Async Usage with Structured Output

import asyncio
from pydantic import BaseModel
from airia import AiriaAsyncClient

class WeatherInfo(BaseModel):
    temperature: float
    conditions: str
    humidity: int

async def main():
    client = AiriaAsyncClient(api_key="your_api_key")

    response = await client.pipeline_execution.execute_pipeline(
        pipeline_id="your_pipeline_id",
        user_input="What's the weather in San Francisco?",
        output_schema=WeatherInfo
    )

    print(f"Temperature: {response.result.temperature}°C")
    print(f"Conditions: {response.result.conditions}")
    print(f"Humidity: {response.result.humidity}%")

asyncio.run(main())

Error Handling

The SDK automatically validates the LLM response against your schema. If the response doesn't match, a ValidationError or ValueError is raised:

from pydantic import ValidationError

try:
    response = client.pipeline_execution.execute_pipeline(
        pipeline_id="your_pipeline_id",
        user_input="Extract person info from this text",
        output_schema=PersonInfo
    )
    print(response.result)
except ValidationError as e:
    print(f"Response didn't match schema: {e}")
except ValueError as e:
    print(f"Invalid JSON in response: {e}")

Streaming Event Parsing

When using streaming mode (async_output=True), the API returns Server-Sent Events (SSE) that contain different types of messages throughout the pipeline execution. You can parse and filter these events to extract specific information.

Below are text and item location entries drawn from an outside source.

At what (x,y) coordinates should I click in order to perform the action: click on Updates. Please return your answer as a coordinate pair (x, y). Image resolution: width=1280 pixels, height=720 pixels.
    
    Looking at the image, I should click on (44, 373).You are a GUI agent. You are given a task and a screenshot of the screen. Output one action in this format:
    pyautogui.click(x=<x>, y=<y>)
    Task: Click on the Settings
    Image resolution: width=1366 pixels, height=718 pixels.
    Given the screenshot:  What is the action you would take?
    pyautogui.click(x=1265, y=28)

Note: Structured output with output_schema is not currently supported in streaming mode (async_output=True). It only works with non-streaming responses.

Available Message Types

The streaming response includes various message types defined in airia.types.sse. Here are the key ones:

  • AgentModelStreamFragmentMessage - Contains actual LLM output chunks
  • AgentModelStreamStartMessage - Indicates LLM streaming has started
  • AgentModelStreamEndMessage - Indicates LLM streaming has ended
  • AgentStepStartMessage - Indicates a pipeline step has started
  • AgentStepEndMessage - Indicates a pipeline step has ended
  • AgentOutputMessage - Contains step output
Click to expand the full list of message types
[
    AgentPingMessage,
    AgentStartMessage,
    AgentEndMessage,
    AgentStepStartMessage,
    AgentStepHaltMessage,
    AgentStepEndMessage,
    AgentOutputMessage,
    AgentAgentCardMessage,
    AgentDatasearchMessage,
    AgentInvocationMessage,
    AgentModelMessage,
    AgentPythonCodeMessage,
    AgentToolActionMessage,
    AgentModelStreamStartMessage,
    AgentModelStreamEndMessage,
    AgentModelStreamErrorMessage,
    AgentModelStreamUsageMessage,
    AgentModelStreamFragmentMessage,
    AgentAgentCardStreamStartMessage,
    AgentAgentCardStreamErrorMessage,
    AgentAgentCardStreamFragmentMessage,
    AgentAgentCardStreamEndMessage,
    AgentToolRequestMessage,
    AgentToolResponseMessage,
]

Filtering LLM Output

To extract only the actual LLM output text from the stream:

from airia import AiriaClient
from airia.types.sse import AgentModelStreamFragmentMessage

client = AiriaClient(api_key="your_api_key")
# Or with bearer token: client = AiriaClient.with_bearer_token(bearer_token="your_bearer_token")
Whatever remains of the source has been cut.